また、実際に攻撃が見られた場合、システムのさまざまなハードウェア設定の変更(確かにパフォーマンスが低下する可能性がある)は、詐欺師を苛立たせる効果的な方法である可能性があることも示唆しています。
何をするか?
幸いにも、ロウハンマーリングは広く知られ、広く研究されていますが、実際の攻撃では実際的な問題になっているようには見えません。
したがって、メモリの製造元が問題を完全に解決するまで、既存のラップトップ、サーバー、携帯電話の使用を停止する必要はありません。

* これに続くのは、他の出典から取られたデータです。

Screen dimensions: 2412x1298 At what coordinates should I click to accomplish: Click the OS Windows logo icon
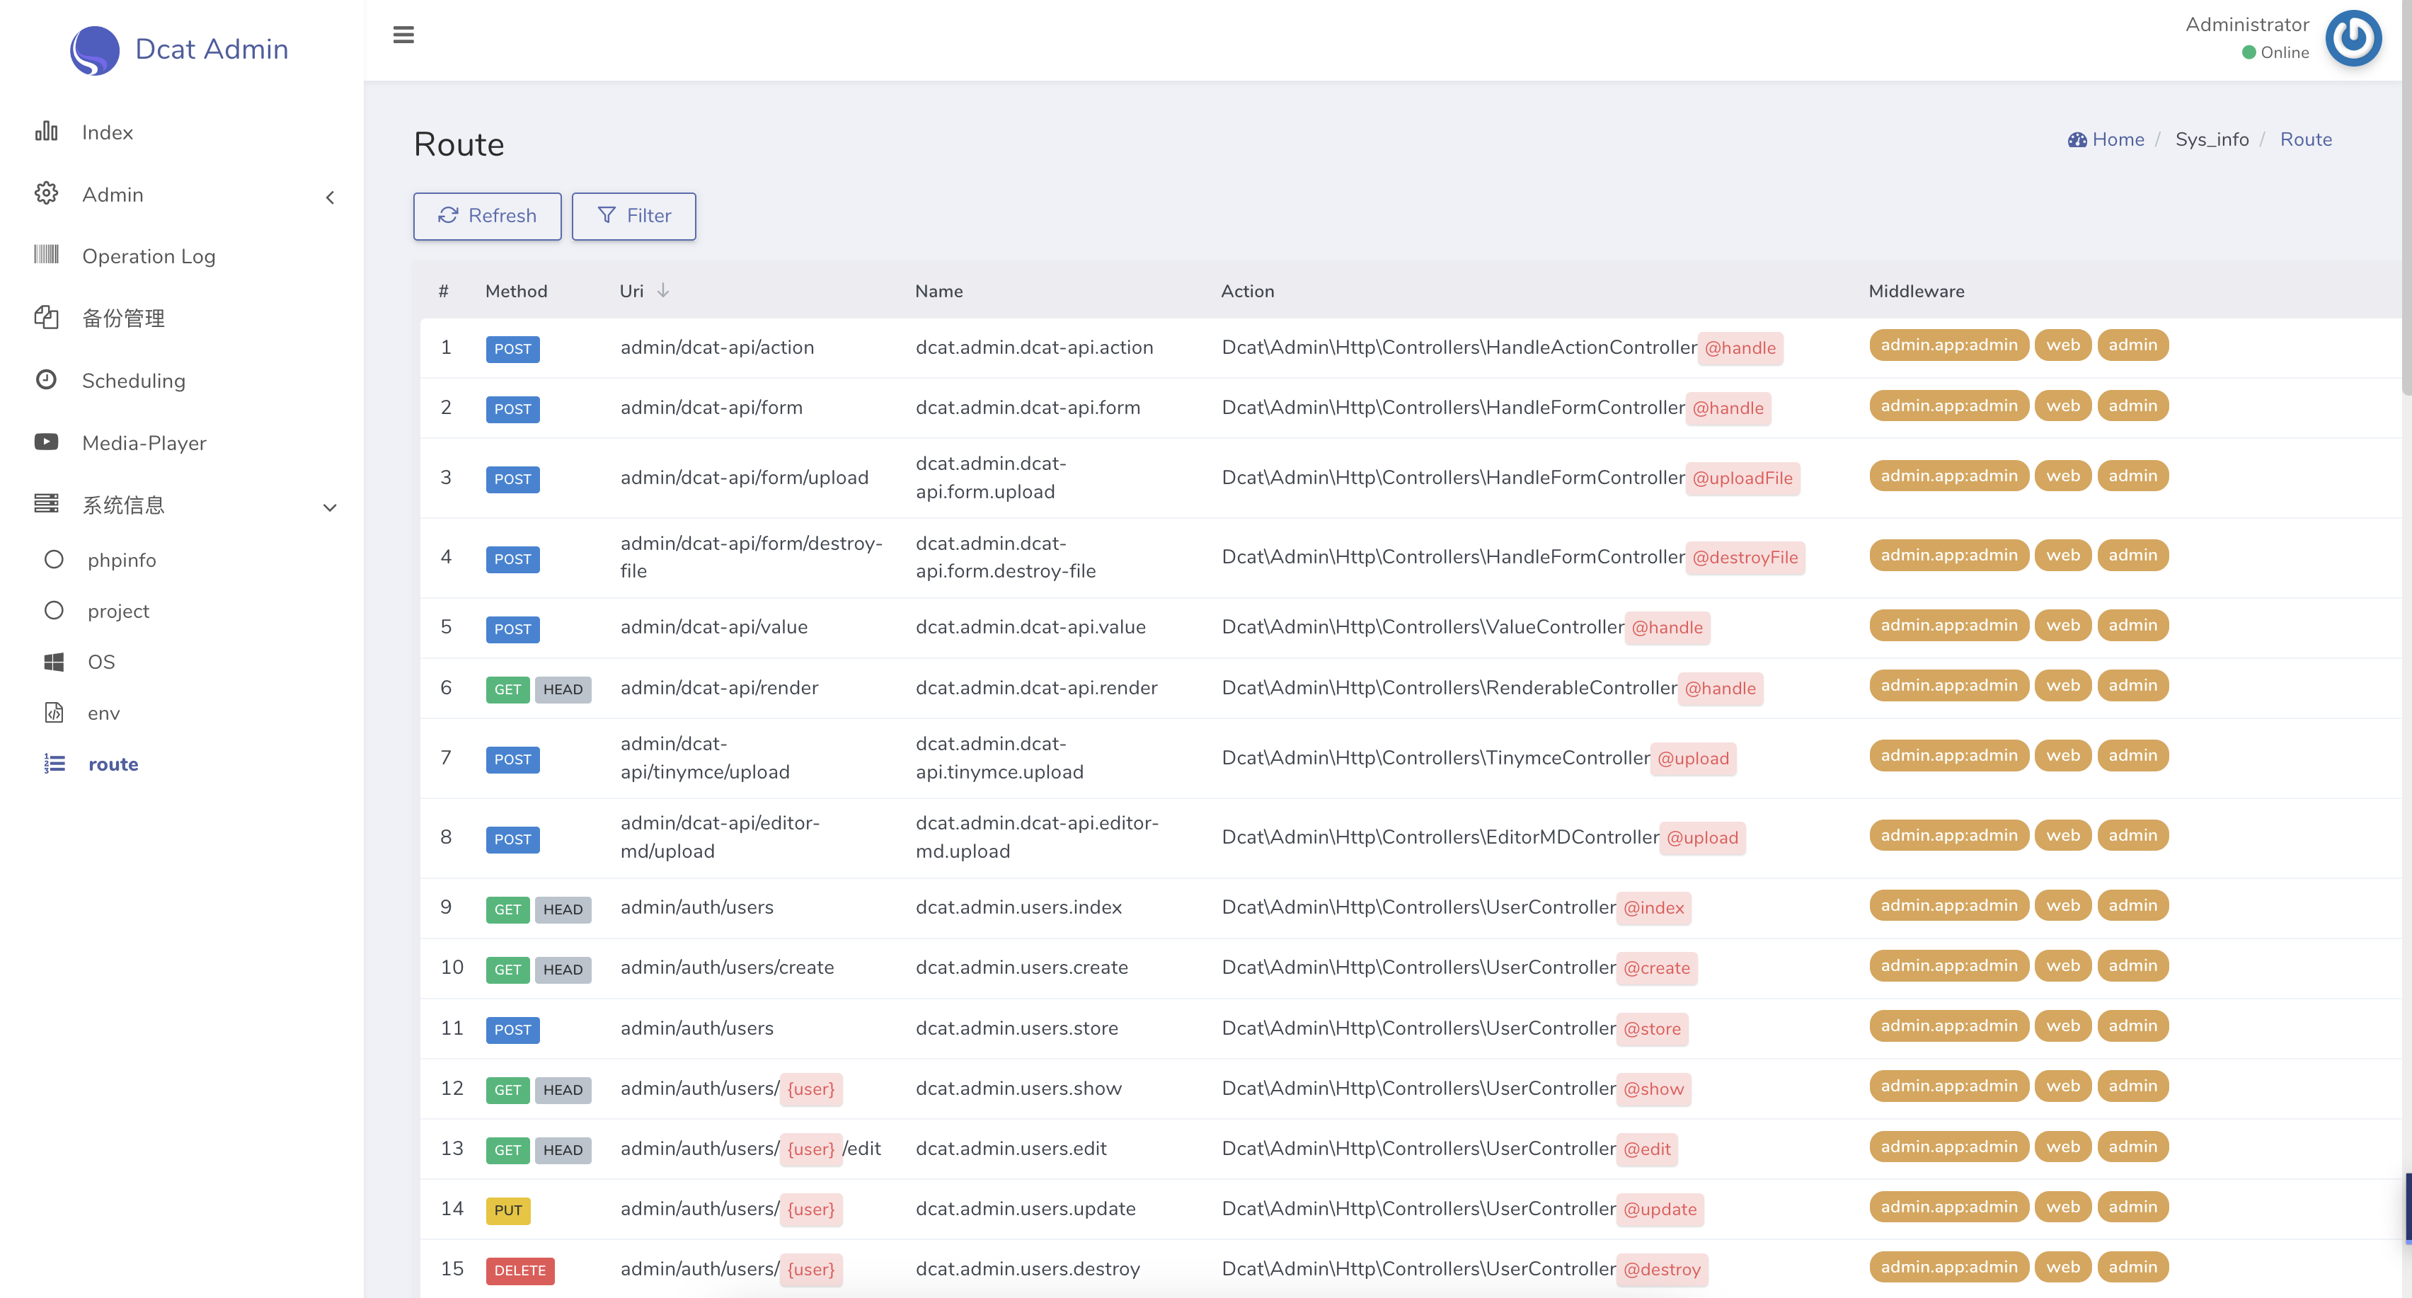54,662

しかし、問題の少なくとも一部は、すでに取得しているハードウェアからますます多くのパフォーマンスを引き出すための競争にかかっています。より高速なプロセッサは、これまで以上にメモリ行をより速く打つことができ、より大容量のRAMモジュールはいつでもハンマーするより多くの行。
前回お話ししたように、私たちはロウハンマリングについて報告しました:
[いつでも]機能とパフォーマンスを追加する-それが[メモリと処理能力の増加]か、GPUの携帯電話チップへの構築か、またはファンシーなグラフィックプログラミングライブラリのブラウザーへの追加かに関係なく、同時にセキュリティを低下させるリスクがあります。
それが発生した場合は、ビットをバックオフして、意図的にパフォーマンスを低下させてセキュリティを許容レベルに戻すことができます。
時々、私たちがアドバイスをたったXNUMX語に減らすかもしれないなら、 トレッドミルから降りても大丈夫です.
の図 DRAMセル 下のウィキメディアから作り直されました CC BY-SA-3.0.